§ Assignment
Copy exactly the stretch of data below from the line with "You are a GUI" through the line with "Healthcare Providers (1763, 162)", including both of those lines.

§ Dataset extract
§

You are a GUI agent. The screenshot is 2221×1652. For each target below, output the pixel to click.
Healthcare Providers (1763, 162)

§

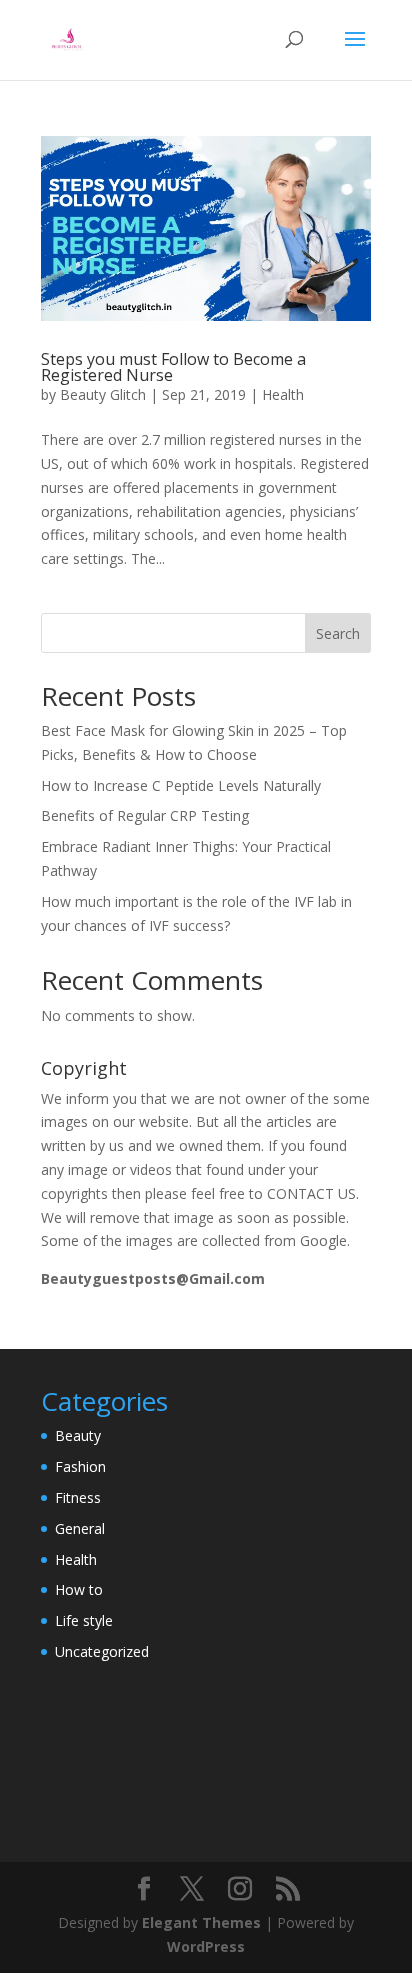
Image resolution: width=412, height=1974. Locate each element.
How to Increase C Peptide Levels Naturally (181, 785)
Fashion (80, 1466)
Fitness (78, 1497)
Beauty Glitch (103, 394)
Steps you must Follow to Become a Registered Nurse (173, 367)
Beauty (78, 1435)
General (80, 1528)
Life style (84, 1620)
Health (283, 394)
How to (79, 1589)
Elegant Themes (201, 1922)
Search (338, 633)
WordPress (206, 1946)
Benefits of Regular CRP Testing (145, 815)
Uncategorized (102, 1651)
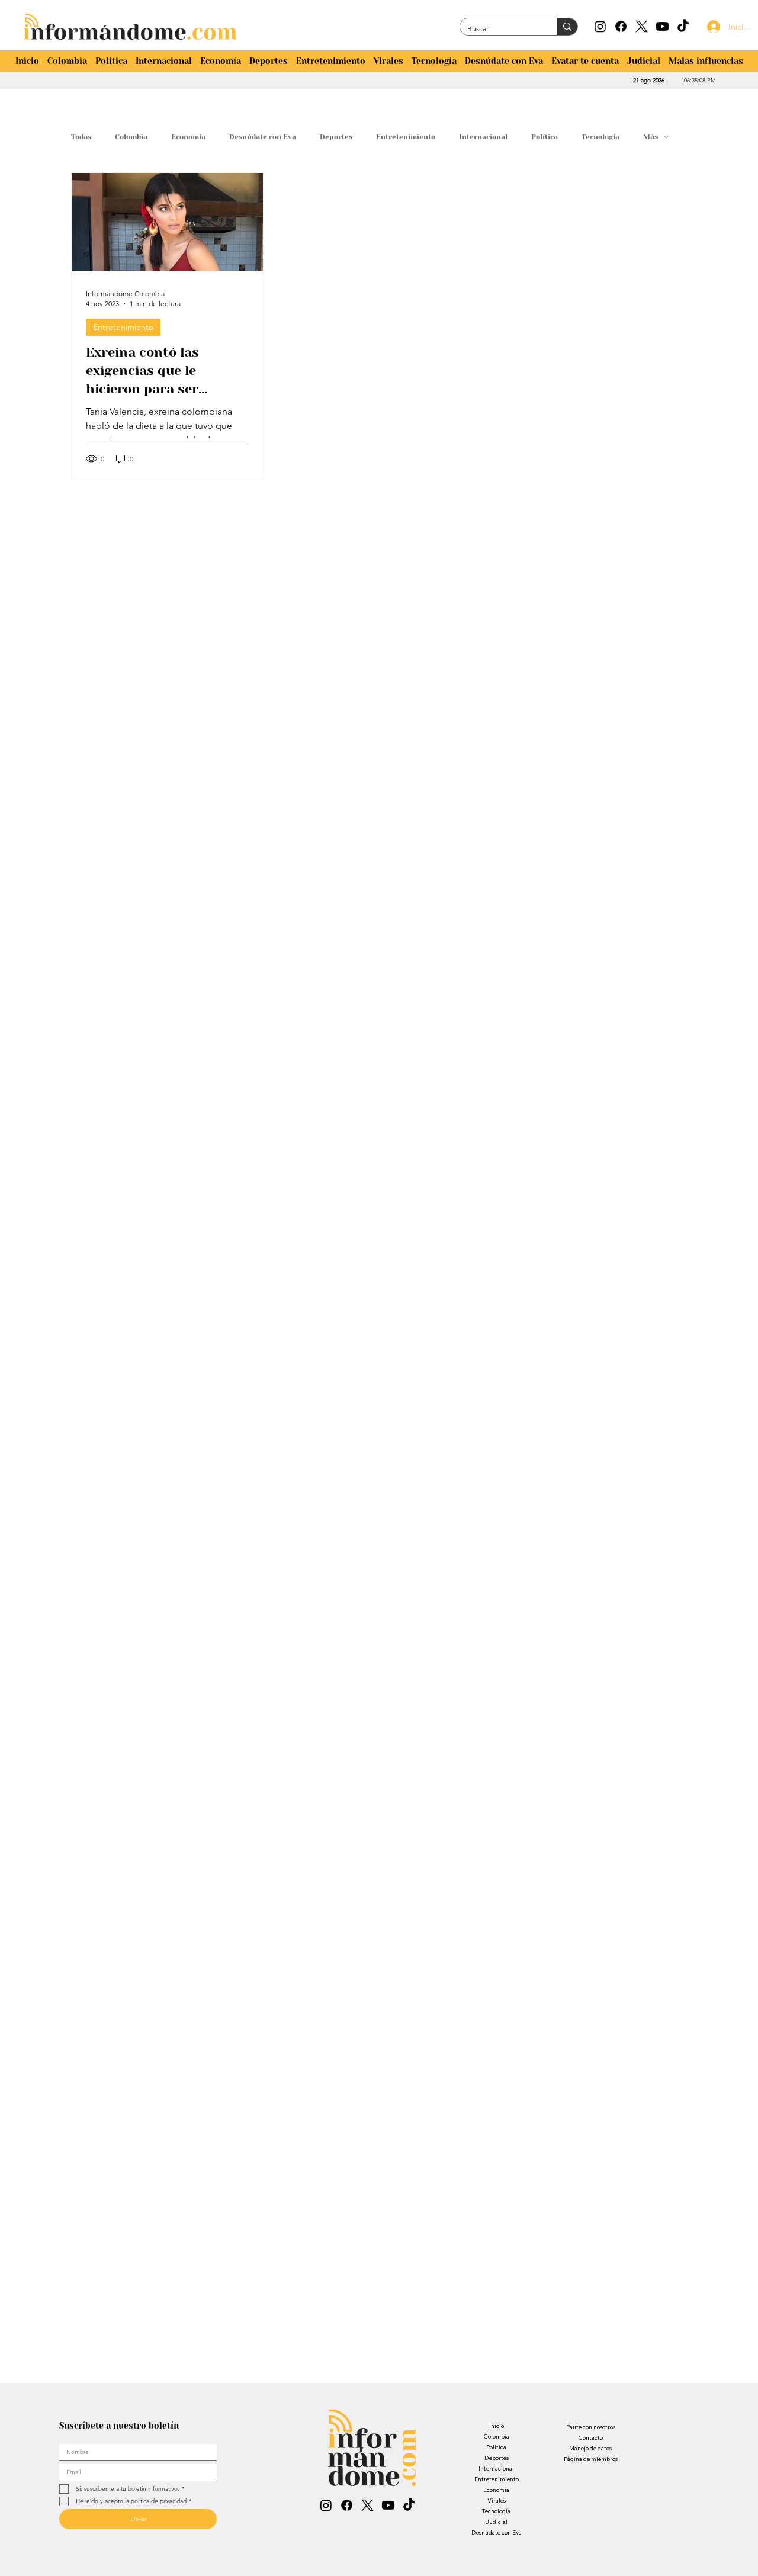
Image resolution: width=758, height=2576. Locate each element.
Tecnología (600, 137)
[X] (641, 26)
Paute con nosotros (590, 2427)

§

§ Response
You are a GUI agent. The screenshot is 2221×1652. For each target below, output the pixel to click.
Healthcare Providers (1763, 162)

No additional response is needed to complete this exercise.